Reinvigorating Egypt’s Revolution

Posted July 10th, 2011 by Thanassis Cambanis and filed in Writing

CAIRO, Egypt — Friday’s “Day of Determination” (or “Day of Persistence”) continued overnight and into Saturday as a sit-in in Tahrir Square. It was the largest since President Hosni Mubarak stepped down, and it marked a sort of inflection point for the popular uprising that began on January 25.

For the first time since mid-February, the crowd filled the entire square, and drew scores of regular folk who wouldn’t normally define themselves as political activists. The demonstration swelled to revolutionary size, to a large extent, because its organizers consciously eschewed politics.  Instead they resorted to a lowest-common denominator appeal to prosecute Hosni Mubarak and his henchmen.

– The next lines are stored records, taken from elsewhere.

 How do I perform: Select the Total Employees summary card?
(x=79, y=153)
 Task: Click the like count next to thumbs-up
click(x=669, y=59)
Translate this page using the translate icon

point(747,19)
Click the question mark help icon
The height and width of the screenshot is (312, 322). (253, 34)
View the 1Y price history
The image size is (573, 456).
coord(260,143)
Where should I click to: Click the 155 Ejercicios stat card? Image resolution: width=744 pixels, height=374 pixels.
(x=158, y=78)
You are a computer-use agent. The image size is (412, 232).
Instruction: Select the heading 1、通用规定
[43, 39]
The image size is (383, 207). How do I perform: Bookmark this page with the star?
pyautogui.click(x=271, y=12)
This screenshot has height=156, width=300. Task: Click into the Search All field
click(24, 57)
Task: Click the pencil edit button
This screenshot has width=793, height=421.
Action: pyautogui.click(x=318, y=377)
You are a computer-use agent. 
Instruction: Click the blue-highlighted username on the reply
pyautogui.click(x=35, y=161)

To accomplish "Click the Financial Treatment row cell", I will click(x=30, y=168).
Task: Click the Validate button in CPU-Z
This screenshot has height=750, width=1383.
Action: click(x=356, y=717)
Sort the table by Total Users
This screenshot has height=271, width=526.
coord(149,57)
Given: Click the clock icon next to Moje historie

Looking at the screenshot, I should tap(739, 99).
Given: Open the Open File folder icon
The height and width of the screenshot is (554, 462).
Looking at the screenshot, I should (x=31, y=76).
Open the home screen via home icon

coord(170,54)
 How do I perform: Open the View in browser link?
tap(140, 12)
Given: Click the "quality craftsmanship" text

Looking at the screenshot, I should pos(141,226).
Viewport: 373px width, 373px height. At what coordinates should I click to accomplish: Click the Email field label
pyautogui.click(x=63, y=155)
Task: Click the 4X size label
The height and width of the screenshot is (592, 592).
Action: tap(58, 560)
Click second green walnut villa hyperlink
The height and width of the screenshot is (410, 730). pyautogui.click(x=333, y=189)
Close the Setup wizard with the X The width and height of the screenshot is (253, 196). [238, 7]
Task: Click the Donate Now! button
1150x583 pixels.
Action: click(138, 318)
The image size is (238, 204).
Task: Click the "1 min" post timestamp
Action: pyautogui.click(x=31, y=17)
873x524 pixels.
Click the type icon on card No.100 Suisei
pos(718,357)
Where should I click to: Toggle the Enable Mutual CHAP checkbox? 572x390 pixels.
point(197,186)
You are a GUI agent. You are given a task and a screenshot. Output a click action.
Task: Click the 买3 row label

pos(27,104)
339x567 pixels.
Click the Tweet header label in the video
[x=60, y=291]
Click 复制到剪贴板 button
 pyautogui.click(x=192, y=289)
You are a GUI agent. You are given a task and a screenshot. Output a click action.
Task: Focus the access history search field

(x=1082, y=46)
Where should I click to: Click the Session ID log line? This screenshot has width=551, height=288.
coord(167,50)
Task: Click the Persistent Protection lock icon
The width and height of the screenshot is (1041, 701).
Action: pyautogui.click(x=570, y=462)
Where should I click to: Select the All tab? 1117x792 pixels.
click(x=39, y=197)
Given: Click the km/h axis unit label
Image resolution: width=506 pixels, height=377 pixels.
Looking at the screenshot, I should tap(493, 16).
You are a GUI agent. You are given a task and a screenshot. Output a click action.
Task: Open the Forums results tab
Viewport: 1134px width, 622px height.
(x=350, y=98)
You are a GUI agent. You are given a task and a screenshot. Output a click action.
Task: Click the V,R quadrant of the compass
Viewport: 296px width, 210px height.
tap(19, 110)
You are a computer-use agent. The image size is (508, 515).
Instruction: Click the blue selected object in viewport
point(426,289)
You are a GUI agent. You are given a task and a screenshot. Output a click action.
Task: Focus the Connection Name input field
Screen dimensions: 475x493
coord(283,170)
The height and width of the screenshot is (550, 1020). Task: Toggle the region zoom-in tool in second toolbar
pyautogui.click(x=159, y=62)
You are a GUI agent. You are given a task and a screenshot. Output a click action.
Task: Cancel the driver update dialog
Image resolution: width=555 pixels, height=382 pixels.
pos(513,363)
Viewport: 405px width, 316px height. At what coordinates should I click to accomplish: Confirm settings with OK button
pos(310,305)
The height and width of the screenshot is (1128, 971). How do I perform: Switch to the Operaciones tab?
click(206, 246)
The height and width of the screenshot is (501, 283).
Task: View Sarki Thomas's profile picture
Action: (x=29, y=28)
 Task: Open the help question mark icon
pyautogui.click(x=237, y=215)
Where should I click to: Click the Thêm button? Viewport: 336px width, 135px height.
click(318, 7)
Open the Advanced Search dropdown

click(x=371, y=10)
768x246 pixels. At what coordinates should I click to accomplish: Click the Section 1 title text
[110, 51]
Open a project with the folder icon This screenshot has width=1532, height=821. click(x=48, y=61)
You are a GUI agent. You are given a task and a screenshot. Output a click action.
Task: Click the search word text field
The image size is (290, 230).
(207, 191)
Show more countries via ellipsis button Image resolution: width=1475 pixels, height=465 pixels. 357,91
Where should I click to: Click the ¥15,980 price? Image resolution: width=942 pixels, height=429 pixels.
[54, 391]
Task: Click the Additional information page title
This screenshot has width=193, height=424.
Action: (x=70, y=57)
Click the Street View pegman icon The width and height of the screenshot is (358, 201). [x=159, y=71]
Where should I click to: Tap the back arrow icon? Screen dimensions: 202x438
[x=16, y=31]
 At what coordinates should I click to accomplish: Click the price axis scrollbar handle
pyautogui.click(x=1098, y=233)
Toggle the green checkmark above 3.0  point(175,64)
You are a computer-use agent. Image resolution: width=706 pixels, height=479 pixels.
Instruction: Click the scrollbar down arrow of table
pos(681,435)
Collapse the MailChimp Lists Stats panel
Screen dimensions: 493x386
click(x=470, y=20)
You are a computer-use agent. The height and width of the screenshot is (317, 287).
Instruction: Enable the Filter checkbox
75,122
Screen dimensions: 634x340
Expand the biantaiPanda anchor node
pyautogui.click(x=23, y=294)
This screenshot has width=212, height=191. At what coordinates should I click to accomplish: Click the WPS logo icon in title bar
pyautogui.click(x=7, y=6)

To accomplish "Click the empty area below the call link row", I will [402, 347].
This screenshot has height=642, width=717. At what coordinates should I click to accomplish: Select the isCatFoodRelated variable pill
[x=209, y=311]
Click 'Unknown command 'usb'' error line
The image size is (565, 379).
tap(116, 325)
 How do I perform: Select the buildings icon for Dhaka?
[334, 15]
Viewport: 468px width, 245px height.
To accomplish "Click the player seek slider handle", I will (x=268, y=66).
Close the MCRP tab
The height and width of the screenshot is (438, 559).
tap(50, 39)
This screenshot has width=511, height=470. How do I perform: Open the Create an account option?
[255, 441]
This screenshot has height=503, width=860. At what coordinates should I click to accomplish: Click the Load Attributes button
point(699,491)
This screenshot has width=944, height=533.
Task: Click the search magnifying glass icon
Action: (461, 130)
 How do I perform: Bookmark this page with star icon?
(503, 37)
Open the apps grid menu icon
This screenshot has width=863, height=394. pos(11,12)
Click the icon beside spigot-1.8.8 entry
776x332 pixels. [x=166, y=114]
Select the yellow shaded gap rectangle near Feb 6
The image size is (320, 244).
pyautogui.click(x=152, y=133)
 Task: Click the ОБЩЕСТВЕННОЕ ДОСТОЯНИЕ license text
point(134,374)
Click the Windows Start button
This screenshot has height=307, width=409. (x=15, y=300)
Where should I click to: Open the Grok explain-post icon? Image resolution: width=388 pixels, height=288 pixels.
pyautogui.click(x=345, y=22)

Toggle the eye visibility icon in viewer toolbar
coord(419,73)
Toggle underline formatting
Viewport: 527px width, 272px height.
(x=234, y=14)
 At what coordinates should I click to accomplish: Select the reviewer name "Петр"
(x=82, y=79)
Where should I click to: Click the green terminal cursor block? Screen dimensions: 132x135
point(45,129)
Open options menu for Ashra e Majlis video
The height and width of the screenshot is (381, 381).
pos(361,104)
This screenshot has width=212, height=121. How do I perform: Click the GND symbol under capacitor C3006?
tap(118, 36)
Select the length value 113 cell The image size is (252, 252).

Justice for the crimes of the past, and for the crimes that continue, including police brutality, unaccountable government, and military detentions of protesters. Two words echoed above all: justice, and revenge.

That simple call galvanized the protest, although to some was its Achilles heel.

“The blood of the martyrs won’t be wasted,” the crowds chanted. Protesters carried pictures of Hosni Mubarak hanging from a noose (a common motif, also stenciled on walls around Tahrir).

A performer named Waleed Sheikh held a Mubarak marionette wearing the traditional red Egyptian death row suit, a star of David on the front. “I am manipulating him like he used to manipulate us!” Waleed said as he made the Mubarak doll dance, to the wild applause of onlookers.

Many of those in crowd said they hadn’t joined a protest since February, but were galvanized by the ruling junta’s foot-dragging on trials for Mubarak cronies and on police reform.

“I thought the government would be purified after the revolution,” said chemist Mahmoud Fathy, 29. “They are trying to outsmart the revolution, to outwait us and change nothing.”

Read the rest in The Atlantic.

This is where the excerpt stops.